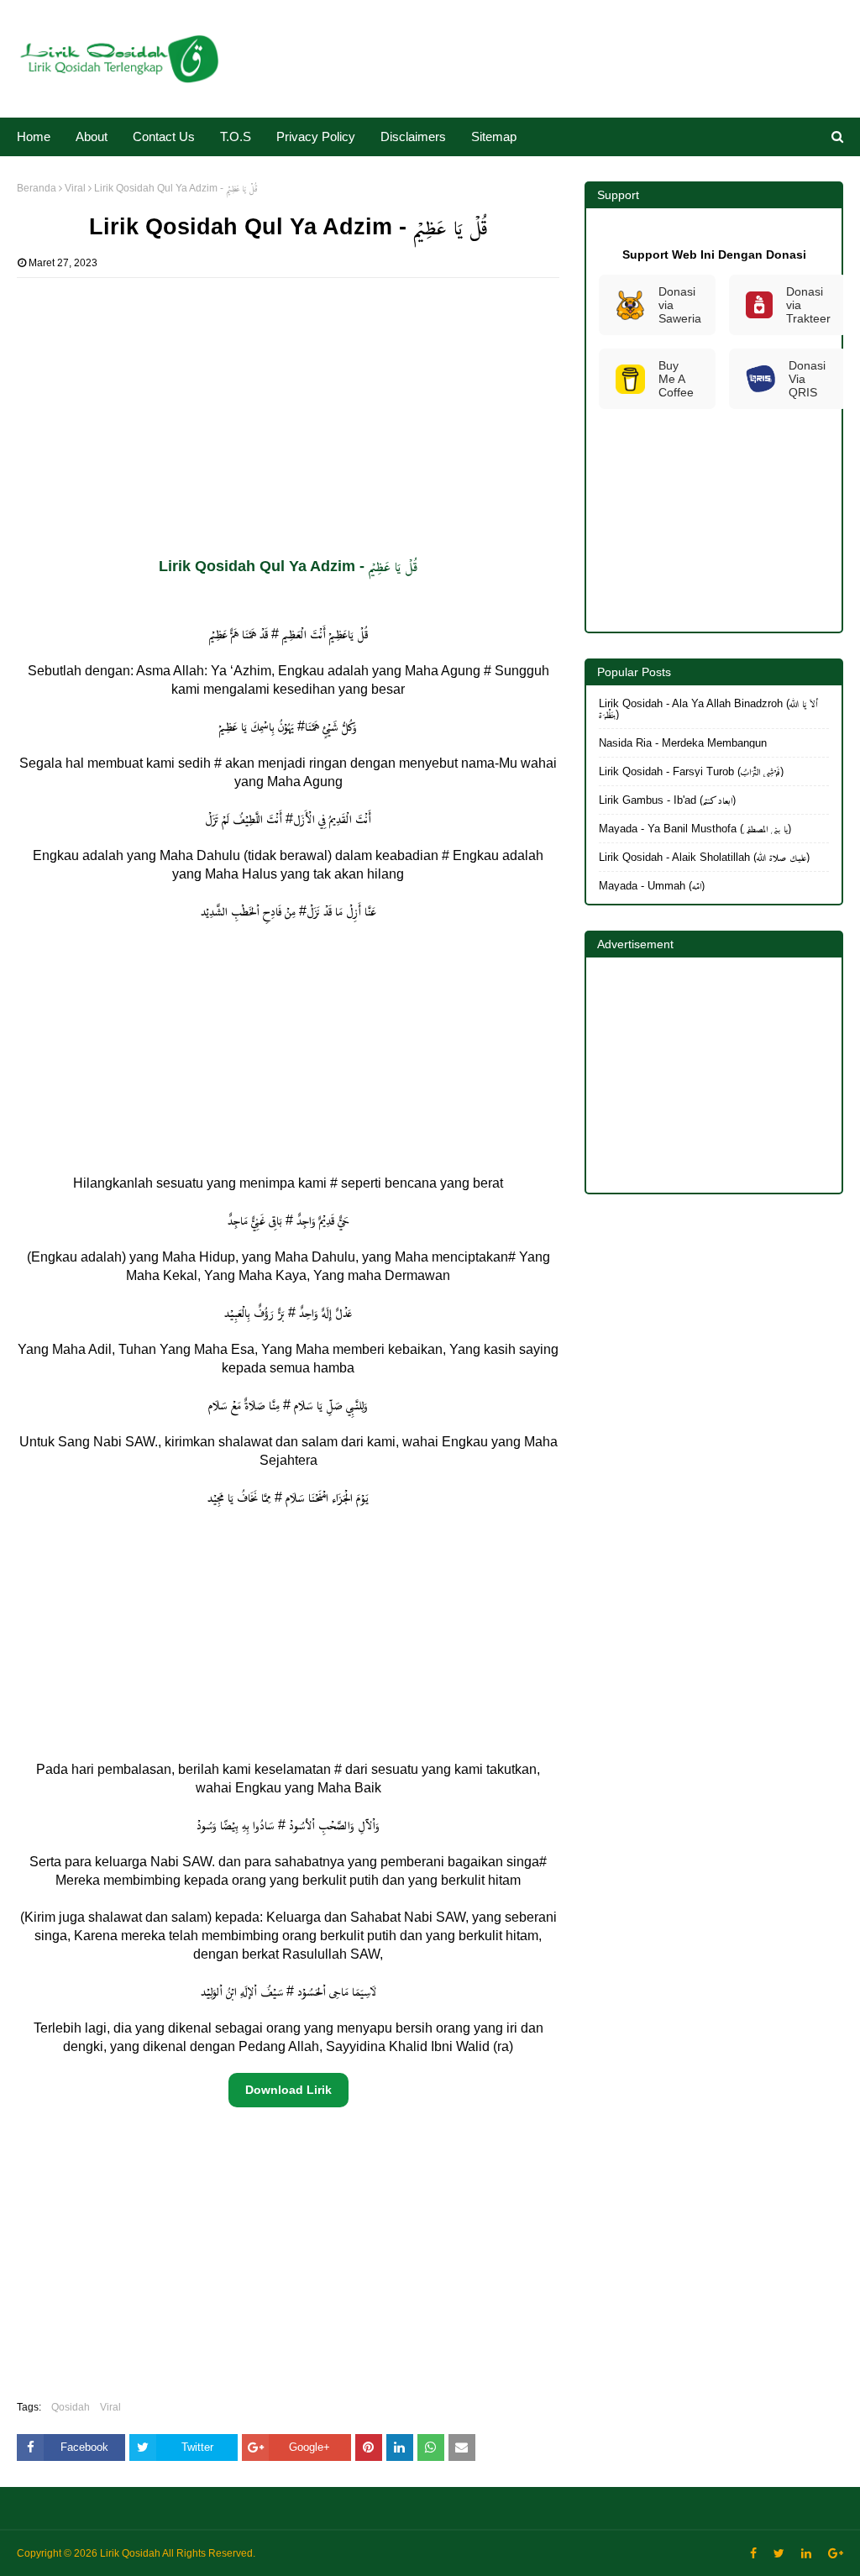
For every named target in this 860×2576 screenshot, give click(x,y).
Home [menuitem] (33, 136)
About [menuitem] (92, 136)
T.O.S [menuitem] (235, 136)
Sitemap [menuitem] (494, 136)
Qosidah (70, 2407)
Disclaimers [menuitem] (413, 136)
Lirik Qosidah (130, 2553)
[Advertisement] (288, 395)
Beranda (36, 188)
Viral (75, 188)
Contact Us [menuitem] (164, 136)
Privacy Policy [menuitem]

= = = = =

• Aim of the task: Extract every line above containing the word "menuitem".

• Solved exercise:
Home [menuitem] (33, 136)
About [menuitem] (92, 136)
T.O.S [menuitem] (235, 136)
Sitemap [menuitem] (494, 136)
Disclaimers [menuitem] (413, 136)
Contact Us [menuitem] (164, 136)
Privacy Policy [menuitem]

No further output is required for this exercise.